10.3390/cancers13071602 ◽

2021 ◽

Vol 13 (7) ◽

pp. 1602

Author(s):

Yaseen Hussain ◽

Sepideh Mirzaei ◽

Milad Ashrafizadeh ◽

Ali Zarrabi ◽

Kiavash Hushmandi ◽

...

Keyword(s):

Prostate Cancer ◽

Fruits And Vegetables ◽

Prostate Gland ◽

Epidemiological Studies ◽

Beneficial Effects ◽

Synthetic Drugs ◽

Cancer Agent ◽

Underlying Mechanisms

Prostate cancer is the second most leading and prevalent malignancy around the world, following lung cancer. Prostate cancer is characterized by the uncontrolled growth of cells in the prostate gland. Prostate cancer morbidity and mortality have grown drastically, and intensive prostate cancer care is unlikely to produce adequate outcomes. The synthetic drugs for the treatment of prostate cancer in clinical practice face several challenges. Quercetin is a natural flavonoid found in fruits and vegetables.
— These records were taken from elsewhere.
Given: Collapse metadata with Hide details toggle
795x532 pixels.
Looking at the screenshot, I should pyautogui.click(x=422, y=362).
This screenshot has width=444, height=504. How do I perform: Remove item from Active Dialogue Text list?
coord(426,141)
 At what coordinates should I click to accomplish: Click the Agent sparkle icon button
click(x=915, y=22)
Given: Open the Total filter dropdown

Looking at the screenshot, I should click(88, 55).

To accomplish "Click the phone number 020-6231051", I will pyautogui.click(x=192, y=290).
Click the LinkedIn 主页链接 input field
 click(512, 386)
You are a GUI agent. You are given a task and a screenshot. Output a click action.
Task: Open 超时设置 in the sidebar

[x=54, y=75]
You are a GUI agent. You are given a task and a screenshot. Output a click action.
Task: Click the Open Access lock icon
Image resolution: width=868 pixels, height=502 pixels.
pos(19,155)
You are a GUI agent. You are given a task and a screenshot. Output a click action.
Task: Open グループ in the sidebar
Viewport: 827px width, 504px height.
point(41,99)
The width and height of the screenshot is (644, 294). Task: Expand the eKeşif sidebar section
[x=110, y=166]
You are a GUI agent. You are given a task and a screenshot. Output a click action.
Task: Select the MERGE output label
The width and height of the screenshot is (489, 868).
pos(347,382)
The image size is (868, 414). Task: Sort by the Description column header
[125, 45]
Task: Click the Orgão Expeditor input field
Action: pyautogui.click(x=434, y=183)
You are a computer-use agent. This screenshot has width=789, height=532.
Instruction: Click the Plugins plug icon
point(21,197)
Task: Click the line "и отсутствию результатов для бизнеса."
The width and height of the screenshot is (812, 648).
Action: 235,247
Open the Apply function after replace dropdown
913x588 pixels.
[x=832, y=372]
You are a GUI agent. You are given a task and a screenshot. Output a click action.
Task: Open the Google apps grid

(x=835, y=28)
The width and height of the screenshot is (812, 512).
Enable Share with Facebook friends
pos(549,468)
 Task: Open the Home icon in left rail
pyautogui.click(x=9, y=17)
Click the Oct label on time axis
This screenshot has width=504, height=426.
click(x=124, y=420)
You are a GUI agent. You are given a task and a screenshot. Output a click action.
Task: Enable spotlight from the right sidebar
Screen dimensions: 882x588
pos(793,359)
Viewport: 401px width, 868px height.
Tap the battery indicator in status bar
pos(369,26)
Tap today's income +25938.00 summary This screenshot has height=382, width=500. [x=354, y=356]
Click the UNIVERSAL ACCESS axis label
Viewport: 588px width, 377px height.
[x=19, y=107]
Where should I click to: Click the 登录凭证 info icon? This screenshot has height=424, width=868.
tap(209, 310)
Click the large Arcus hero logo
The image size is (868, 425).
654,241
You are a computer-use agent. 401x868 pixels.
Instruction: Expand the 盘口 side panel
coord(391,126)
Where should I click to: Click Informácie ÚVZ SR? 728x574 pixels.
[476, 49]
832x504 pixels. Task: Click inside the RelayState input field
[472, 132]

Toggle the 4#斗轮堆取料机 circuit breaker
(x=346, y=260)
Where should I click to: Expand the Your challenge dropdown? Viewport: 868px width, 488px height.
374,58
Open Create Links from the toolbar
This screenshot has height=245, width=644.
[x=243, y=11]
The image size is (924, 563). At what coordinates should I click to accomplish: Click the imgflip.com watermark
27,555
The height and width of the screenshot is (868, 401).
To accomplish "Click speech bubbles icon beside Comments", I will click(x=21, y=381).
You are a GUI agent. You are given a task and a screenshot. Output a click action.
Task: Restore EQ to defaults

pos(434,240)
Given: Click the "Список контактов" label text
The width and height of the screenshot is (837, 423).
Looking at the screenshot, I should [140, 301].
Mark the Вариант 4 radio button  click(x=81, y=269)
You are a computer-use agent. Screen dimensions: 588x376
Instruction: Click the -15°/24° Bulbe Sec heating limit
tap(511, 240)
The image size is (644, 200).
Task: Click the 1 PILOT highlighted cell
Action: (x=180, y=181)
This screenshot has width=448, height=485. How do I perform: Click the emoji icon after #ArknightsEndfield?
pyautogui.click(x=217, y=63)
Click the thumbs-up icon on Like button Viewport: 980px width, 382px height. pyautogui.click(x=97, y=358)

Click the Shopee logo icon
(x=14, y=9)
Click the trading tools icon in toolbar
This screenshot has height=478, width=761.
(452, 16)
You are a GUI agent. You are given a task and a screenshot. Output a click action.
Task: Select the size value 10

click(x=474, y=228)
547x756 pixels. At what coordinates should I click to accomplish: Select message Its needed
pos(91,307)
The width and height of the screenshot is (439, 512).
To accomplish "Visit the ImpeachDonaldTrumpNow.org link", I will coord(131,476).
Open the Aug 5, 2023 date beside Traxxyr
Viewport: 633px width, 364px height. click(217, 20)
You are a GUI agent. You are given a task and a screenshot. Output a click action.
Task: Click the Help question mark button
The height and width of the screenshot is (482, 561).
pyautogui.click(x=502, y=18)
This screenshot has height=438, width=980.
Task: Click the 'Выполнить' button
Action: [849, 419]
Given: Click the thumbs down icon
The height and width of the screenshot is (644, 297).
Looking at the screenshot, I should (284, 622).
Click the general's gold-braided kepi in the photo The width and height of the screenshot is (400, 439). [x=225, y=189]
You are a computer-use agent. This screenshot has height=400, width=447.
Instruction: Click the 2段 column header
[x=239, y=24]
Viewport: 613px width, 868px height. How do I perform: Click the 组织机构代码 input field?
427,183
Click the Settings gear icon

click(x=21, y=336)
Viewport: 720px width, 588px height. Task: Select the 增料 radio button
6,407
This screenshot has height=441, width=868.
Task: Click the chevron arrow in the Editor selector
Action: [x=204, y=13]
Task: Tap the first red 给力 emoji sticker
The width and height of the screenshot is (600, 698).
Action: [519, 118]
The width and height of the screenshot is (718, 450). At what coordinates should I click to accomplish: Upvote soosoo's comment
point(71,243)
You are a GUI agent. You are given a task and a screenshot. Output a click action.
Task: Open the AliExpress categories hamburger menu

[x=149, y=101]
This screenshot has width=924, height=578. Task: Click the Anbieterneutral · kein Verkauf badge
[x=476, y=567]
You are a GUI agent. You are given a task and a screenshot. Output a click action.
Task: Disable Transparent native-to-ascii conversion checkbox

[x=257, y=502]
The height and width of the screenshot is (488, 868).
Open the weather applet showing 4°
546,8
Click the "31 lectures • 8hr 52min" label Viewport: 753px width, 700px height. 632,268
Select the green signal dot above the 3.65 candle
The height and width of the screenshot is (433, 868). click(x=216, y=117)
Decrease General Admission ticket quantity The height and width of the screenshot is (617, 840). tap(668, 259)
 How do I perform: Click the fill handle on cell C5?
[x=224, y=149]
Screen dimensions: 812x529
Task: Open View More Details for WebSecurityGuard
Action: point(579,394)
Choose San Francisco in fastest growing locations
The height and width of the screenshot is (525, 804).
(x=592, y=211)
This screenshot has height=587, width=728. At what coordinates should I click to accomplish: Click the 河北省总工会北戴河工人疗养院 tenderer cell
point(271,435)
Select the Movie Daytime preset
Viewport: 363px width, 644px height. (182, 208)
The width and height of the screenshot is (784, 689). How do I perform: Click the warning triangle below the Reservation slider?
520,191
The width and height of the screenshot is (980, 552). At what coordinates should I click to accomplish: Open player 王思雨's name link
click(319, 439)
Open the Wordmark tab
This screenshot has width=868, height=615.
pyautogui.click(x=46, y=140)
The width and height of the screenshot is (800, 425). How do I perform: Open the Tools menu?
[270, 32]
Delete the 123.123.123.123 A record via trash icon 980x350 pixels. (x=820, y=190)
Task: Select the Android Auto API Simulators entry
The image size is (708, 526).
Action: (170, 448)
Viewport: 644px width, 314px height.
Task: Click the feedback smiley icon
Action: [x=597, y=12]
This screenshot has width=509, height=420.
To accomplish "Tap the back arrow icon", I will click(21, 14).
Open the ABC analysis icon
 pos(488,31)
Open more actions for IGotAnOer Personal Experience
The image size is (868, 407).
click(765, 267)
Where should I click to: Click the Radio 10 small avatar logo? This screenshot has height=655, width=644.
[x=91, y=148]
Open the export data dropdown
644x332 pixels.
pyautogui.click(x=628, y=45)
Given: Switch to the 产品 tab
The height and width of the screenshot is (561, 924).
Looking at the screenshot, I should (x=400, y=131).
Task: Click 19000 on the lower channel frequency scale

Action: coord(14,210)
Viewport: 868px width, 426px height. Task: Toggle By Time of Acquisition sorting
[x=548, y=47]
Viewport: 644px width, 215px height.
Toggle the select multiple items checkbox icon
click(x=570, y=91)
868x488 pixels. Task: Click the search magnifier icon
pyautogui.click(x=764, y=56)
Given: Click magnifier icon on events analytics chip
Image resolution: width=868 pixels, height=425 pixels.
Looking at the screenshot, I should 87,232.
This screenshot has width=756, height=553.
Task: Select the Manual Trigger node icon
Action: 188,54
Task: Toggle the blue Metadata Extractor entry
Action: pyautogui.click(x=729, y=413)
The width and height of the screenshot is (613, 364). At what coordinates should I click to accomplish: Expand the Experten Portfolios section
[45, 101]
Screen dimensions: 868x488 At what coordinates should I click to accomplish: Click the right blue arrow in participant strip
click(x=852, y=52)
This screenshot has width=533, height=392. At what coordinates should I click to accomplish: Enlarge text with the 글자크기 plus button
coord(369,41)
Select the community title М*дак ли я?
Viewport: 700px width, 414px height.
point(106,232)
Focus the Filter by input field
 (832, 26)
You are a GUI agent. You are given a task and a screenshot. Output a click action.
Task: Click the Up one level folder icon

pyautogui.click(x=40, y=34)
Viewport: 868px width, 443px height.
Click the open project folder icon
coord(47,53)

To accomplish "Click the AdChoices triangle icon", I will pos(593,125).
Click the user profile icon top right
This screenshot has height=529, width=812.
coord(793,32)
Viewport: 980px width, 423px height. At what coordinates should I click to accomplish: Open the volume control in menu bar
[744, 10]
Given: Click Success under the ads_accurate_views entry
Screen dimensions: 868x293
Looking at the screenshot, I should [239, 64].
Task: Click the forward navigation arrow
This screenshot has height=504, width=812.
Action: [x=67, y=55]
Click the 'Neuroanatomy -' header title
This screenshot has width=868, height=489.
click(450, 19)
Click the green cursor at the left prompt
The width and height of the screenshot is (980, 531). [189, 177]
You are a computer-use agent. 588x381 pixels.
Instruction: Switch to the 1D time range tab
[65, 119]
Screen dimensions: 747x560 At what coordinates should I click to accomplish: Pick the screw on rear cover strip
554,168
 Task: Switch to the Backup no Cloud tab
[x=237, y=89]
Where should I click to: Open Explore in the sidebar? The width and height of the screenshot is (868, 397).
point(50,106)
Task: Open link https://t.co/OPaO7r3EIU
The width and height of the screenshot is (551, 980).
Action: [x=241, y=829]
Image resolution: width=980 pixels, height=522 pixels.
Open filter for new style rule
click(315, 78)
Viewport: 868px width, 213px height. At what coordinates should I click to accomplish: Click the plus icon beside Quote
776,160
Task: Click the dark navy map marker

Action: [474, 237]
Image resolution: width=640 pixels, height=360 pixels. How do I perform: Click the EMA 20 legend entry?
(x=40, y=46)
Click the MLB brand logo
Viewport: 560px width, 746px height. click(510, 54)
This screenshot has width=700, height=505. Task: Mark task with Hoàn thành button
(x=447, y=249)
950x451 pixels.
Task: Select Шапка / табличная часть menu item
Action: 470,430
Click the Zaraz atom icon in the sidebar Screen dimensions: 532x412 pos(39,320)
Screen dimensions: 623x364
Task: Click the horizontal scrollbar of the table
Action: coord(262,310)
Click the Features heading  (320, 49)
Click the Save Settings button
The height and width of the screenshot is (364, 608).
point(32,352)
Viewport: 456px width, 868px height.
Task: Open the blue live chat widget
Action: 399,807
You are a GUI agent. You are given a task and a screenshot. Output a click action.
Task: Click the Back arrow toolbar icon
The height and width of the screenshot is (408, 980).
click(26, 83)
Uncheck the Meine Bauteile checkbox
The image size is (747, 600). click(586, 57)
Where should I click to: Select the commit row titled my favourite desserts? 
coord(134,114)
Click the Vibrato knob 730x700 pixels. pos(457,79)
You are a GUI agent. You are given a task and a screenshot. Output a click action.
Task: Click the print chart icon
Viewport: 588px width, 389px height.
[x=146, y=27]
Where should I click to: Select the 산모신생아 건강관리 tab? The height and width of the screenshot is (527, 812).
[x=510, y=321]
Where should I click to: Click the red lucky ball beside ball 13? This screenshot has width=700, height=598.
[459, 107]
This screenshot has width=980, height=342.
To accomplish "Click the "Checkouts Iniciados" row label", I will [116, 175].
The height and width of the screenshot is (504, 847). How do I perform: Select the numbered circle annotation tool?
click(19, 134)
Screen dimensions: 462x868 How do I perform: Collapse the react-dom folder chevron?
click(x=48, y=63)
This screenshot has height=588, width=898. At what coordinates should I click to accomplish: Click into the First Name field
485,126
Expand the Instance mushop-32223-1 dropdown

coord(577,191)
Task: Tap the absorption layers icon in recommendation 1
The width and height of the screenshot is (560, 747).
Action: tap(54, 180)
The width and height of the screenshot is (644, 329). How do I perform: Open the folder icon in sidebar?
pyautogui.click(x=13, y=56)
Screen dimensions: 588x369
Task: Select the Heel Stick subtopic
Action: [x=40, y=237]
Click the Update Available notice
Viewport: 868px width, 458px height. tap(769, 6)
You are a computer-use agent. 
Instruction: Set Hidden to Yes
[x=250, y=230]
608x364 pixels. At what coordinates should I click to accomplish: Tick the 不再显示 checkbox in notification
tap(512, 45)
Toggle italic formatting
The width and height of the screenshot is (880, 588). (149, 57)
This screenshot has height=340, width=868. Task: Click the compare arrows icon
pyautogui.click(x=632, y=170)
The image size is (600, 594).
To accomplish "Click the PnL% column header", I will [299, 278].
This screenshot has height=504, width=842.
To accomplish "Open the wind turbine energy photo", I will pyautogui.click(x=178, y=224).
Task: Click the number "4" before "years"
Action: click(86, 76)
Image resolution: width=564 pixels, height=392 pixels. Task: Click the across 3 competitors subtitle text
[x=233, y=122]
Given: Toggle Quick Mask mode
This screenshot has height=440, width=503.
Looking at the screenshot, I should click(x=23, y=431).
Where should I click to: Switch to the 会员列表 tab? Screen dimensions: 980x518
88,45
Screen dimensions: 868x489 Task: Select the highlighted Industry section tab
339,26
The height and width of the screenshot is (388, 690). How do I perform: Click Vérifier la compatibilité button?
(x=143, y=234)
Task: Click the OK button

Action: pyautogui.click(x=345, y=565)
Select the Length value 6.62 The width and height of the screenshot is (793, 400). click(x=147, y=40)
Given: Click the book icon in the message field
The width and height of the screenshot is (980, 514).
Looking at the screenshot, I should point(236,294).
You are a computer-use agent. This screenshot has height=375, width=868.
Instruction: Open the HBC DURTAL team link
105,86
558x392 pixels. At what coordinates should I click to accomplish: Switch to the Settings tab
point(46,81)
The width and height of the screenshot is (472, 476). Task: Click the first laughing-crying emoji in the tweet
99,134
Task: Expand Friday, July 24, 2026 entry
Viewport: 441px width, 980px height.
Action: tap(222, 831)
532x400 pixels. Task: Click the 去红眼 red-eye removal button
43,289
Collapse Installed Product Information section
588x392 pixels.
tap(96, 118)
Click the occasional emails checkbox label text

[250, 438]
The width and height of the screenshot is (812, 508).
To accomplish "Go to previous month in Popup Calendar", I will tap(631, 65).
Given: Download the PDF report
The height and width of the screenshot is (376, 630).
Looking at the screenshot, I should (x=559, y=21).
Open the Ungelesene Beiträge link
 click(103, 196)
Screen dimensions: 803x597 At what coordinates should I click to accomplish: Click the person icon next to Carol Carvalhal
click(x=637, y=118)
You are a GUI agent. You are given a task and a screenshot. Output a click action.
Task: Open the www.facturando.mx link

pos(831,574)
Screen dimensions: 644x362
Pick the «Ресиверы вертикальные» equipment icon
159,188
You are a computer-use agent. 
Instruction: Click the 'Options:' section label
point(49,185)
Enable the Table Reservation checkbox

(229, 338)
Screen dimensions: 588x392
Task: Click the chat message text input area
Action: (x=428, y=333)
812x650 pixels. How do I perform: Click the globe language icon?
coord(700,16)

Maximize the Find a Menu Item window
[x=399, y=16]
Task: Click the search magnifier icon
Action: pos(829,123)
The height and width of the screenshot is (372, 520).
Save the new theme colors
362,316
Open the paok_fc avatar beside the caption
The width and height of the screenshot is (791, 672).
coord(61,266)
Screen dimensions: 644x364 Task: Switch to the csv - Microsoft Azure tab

Apart from its beneficial effects, its plays a key role as an anti-cancer agent. Quercetin has shown anticancer potential, both alone and in combination. Therefore, the current study was designed to collect information from the literature regarding its therapeutic significance in the treatment of prostate cancer. Studies performed both in vitro and in vivo have confirmed that quercetin effectively prevents prostate cancer through different underlying mechanisms. Promising findings have also been achieved in clinical trials regarding the pharmacokinetics and human applications of quercetin. In the meantime, epidemiological studies have shown a negative correlation between the consumption of quercetin and the incidence of prostate cancer, and have indicated a chemopreventive effect of quercetin on prostate cancer in animal models. The major issues associated with quercetin are its low bioavailability and rapid metabolism, and these require priority attention. Chemoresistance is another main negative feature concerning prostate cancer treatment. This review highlights the chemotherapeutic effect, chemo preventive effect, and chemoresistance elimination potential of quercetin in prostate cancer. The underlying mechanisms for elimination of prostate cancer and eradication of resistance, either alone or in combination with other agents, are also discussed. In addition, the nanoscale delivery of quercetin is underpinned along with possible directions for future study.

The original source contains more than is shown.